Don’t worry; I won’t spend too much time rehashing all of the unfortunate events in 2020. Looking on the brighter side, I spent time with my family and hone my skills as a trader through lockdowns.

Moving forward will be a challenge because the average person will feel many of the current events for years to come.

As the stock market edges higher and higher, you almost begin to wonder, what is the tipping point?

Will it be the lack of stimulus? Mutations of the Coronavirus? A defiant President?

Or will 2021 bring the much-needed relief that we need?


It wasn’t a good week, as I lost another family member to the Coronavirus. Tonight I plan to research and place another weekly option.

Weekly options have become my go-to trade because of the weekly income. A part of me still has trouble justifying earning money in the market. I remember the first profit I made on a Bullish put credit spread.

It was a weird feeling earning a profit on the option since I exerted no physical activity earning the income. Growing up, I saw my parents physically earn their monthly income, and I felt that was the right way to earn an income for a long time.

 

You sacrifice your time to earn an income.

Trading is different; you earn an income through the click of a mouse. Of course, we as traders know this isn’t true, but it is what people believe.

“You’re going to earn an income trading? I don’t think so; that’s ridiculous.”

Mentally, I have to convince myself that earning income trading is okay. To compensate for the feeling of earning an income, I trade weekly options.

Nothing wrong with receiving a weekly income, but there is something wrong with the perspective. Until I can remove these mental blocks, there will be a ceiling to my trading.

When I see self-sabotaging thoughts begin to take form, I think of a competing idea of acceptance.

“I deserve wealth because of the effort I put into gaining the knowledge and skills to trade well. There’s nothing wrong with trading for income.”

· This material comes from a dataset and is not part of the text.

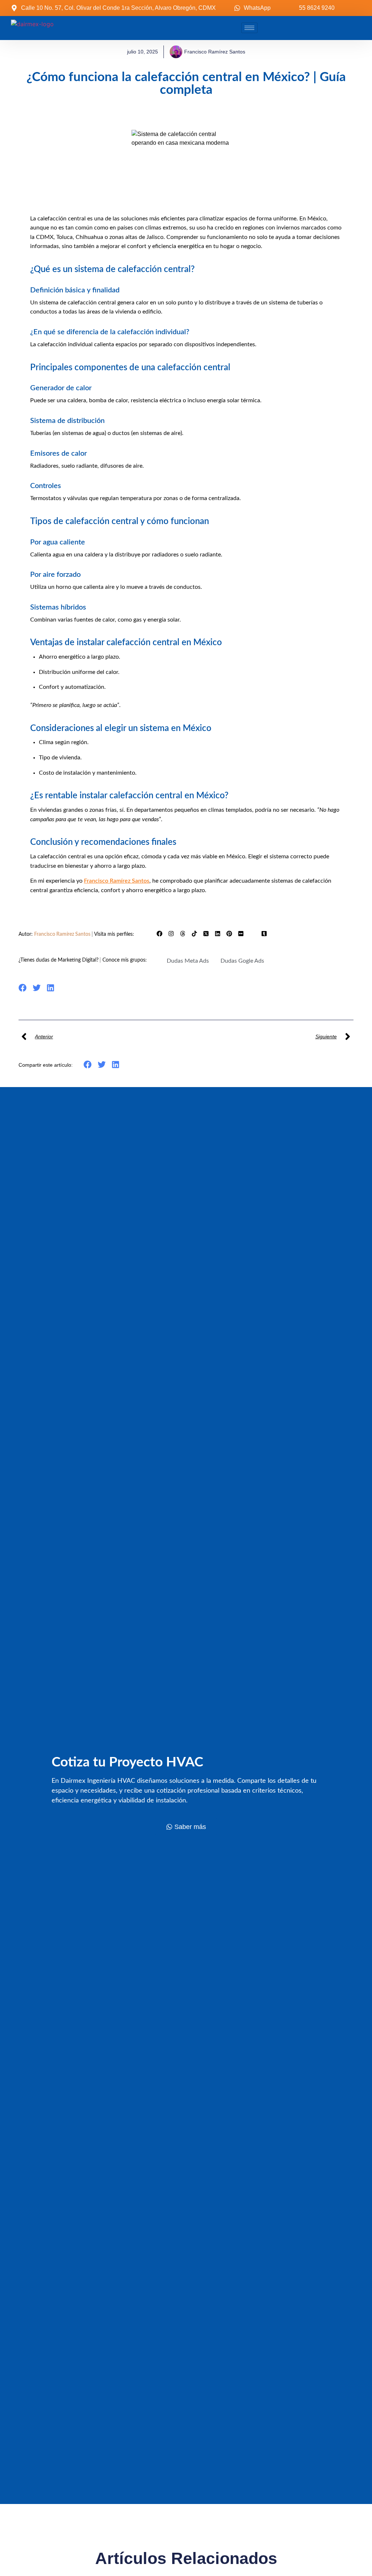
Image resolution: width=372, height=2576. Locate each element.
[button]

These mental blocks we have from our life experiences can hinder our trading progress. It can be hard to break away from learning trading patterns or positioning strategies, but I can assure you that identifying your psychological profile for trading is more important.

If you don’t believe you deserve the income from trading, weird things can happen, like inadvertently returning your profits to the market through ill-advised trades.

All I’m saying is that all of these factors weigh heavily on the financial instruments you select to trade. For now, I’m trading weekly options because of my psychological profile.

I know the potential risk and return of the credit spread positions I trade, which works for me.


The past week in Review:

All in All, it was a bad week. My Aunt died after contracting the Coronavirus. She was a tough cookie; she refused to be put on a ventilator and fought to stay alive. I will remember her warmth and welcoming personality.

This past week deserves a grade of “C+“. I made some bad purchases.